- **Work to do**
**a.** In the Gaurav Keerthi biography, which university awarded him a Bachelor of Arts in Economics?
**b.** Rewrite the paragraph of the Gaurav Keerthi biography that begins "In 2008, Gaurav served" as a short list, keeping its main facts.
**c.** Reproduce verbatim the part of the Gaurav Keerthi biography that opens with the words containing "Early life and" and closes with "Government in 2014.".

- **Text passage**
Gaurav Keerthi (born 2 April 1979, in India) is a Brigadier General in the Republic of Singapore Air Force (RSAF) who is also a TV personality and author in Singapore and is the founder of dialectic.sg, an online commenting platform based in Singapore.

Early life and education 
Gaurav was born in India, and grew up in Nigeria and Germany, before his family moved to Singapore when he was aged ten. He later took up Singapore citizenship. He was educated St. Andrews Secondary School before studying at Raffles Institution and Raffles Junior College in Singapore, before going on to Stanford University in the United States where he completed a Bachelor of Arts degree in Economics on a Singapore Armed Forces Overseas Scholarship. After returning to Singapore, he became a helicopter pilot in the RSAF.  He subsequently completed a Master of Public Administration from the John F. Kennedy School of Government in 2014.

Biography 
In 2008, Gaurav served as one of the permanent judges on season 2 of the show The Arena, which was broadcast on Mediacorp Channel 5. He also appeared as a guest judge for one of the semi-finals of Season 1 of the show in 2007. In 2012, he served as the host and moderator for Season 2 of the debate show Bridging Asia: The Singapore Debates, broadcast on Channel NewsAsia.

- **Given material**
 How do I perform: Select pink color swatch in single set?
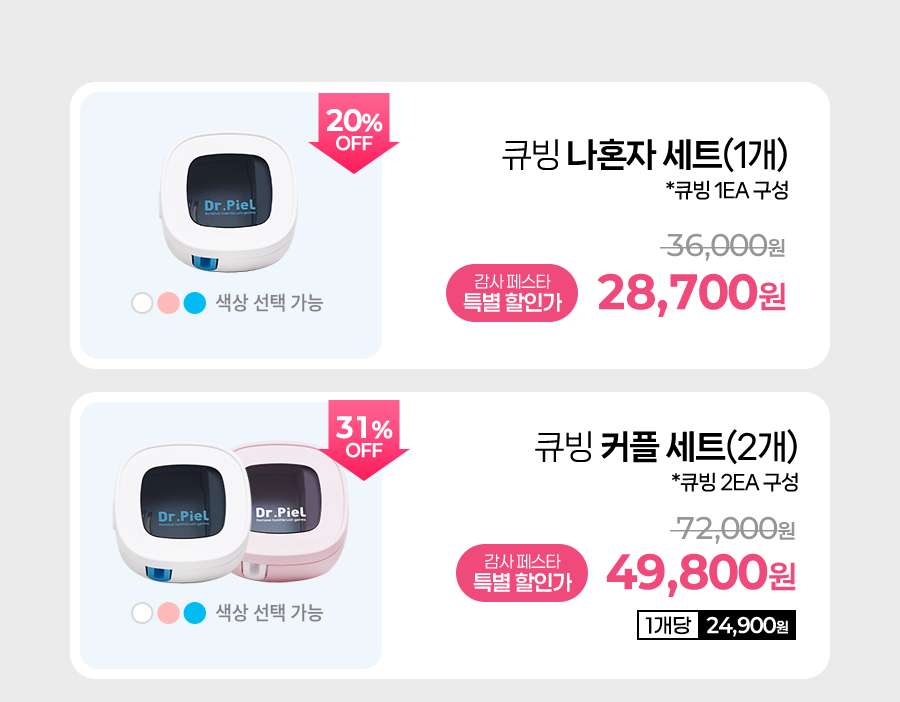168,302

- **Response list**
**a.** Stanford University

**b.**
- 2007: Guest judge for one of the semi-finals of Season 1 of The Arena
- 2008: Permanent judge on season 2 of The Arena (Mediacorp Channel 5)
- 2012: Host and moderator for Season 2 of Bridging Asia: The Singapore Debates (Channel NewsAsia)

**c.**
Early life and education 
Gaurav was born in India, and grew up in Nigeria and Germany, before his family moved to Singapore when he was aged ten. He later took up Singapore citizenship. He was educated St. Andrews Secondary School before studying at Raffles Institution and Raffles Junior College in Singapore, before going on to Stanford University in the United States where he completed a Bachelor of Arts degree in Economics on a Singapore Armed Forces Overseas Scholarship. After returning to Singapore, he became a helicopter pilot in the RSAF.  He subsequently completed a Master of Public Administration from the John F. Kennedy School of Government in 2014.